Problem to solve = Take the lines from the one containing "Task: Rotate part with the E icon" through the final line below and restate them exactly. Omit the pictures.

Records for the exercise =

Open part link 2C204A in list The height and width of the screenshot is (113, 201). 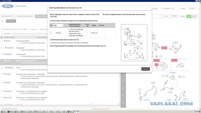tap(8, 91)
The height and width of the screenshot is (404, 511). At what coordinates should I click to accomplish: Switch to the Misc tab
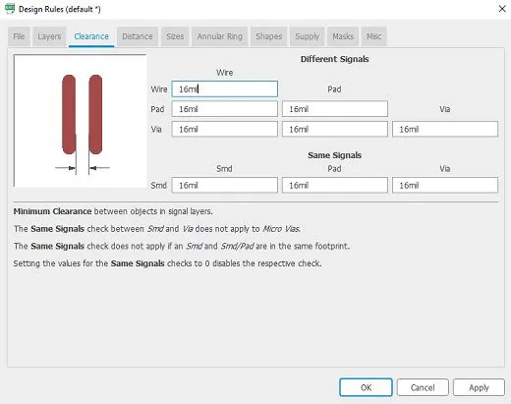pyautogui.click(x=374, y=36)
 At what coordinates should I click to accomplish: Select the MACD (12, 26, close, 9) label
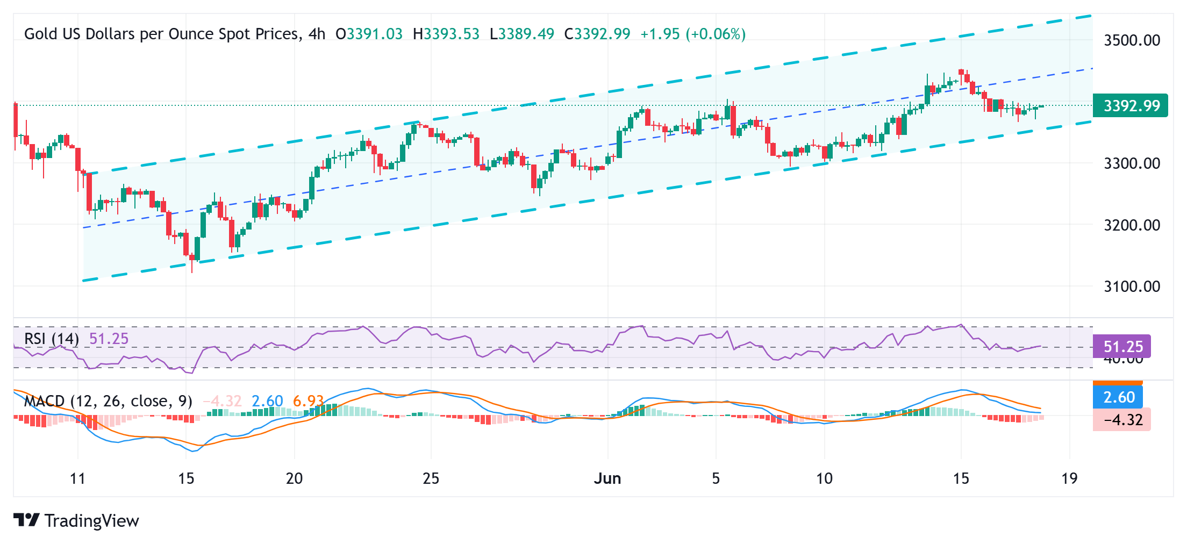click(108, 401)
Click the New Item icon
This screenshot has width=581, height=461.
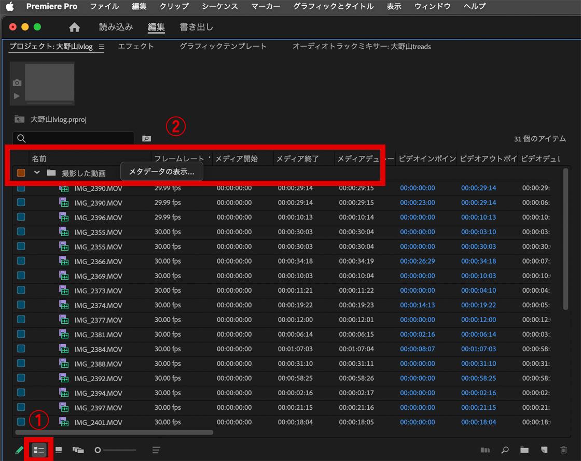544,450
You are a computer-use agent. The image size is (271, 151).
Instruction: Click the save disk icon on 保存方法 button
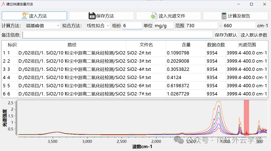click(x=92, y=16)
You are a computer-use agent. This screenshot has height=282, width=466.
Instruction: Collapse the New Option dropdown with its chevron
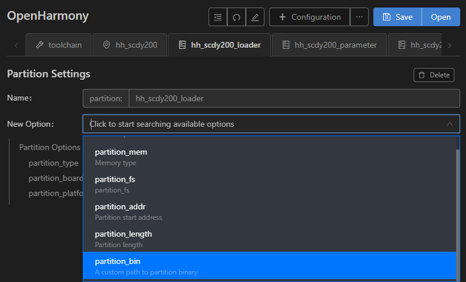click(450, 124)
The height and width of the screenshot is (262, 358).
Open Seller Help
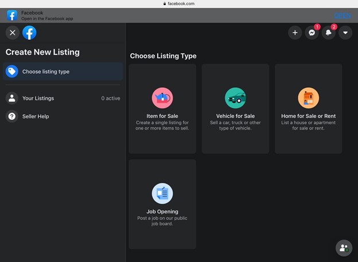pyautogui.click(x=63, y=116)
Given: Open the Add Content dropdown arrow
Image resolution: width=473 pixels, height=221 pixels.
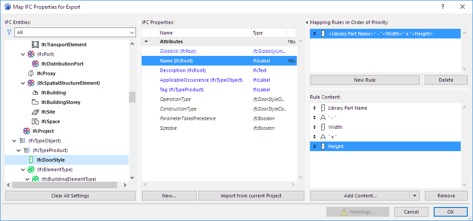Looking at the screenshot, I should [414, 196].
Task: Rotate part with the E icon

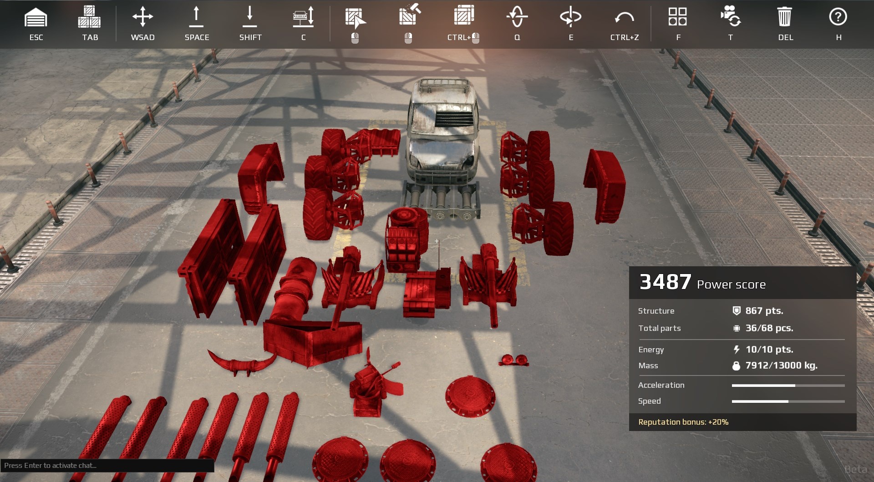Action: [570, 17]
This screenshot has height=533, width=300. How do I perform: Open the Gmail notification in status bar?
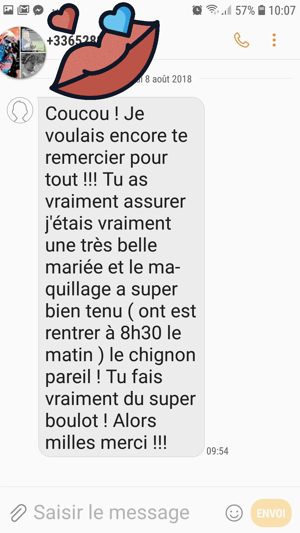pos(23,10)
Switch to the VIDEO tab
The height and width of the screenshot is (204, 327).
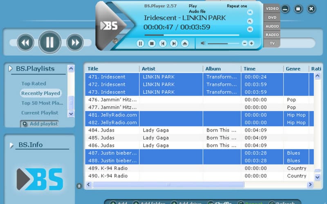coord(272,9)
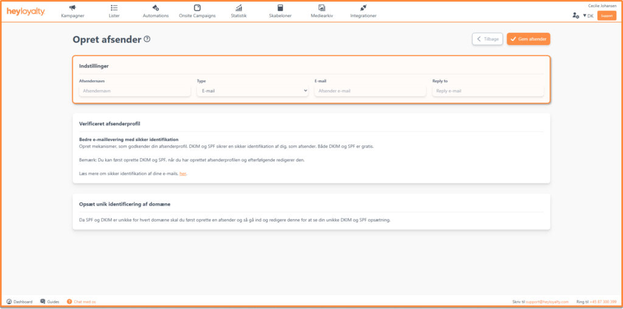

Exercise result =
Task: Rotate part with the E icon

Action: [570, 17]
This screenshot has height=533, width=300. How do I perform: Open the Gmail notification in status bar?
pos(23,10)
Switch to the VIDEO tab
The height and width of the screenshot is (204, 327).
coord(272,9)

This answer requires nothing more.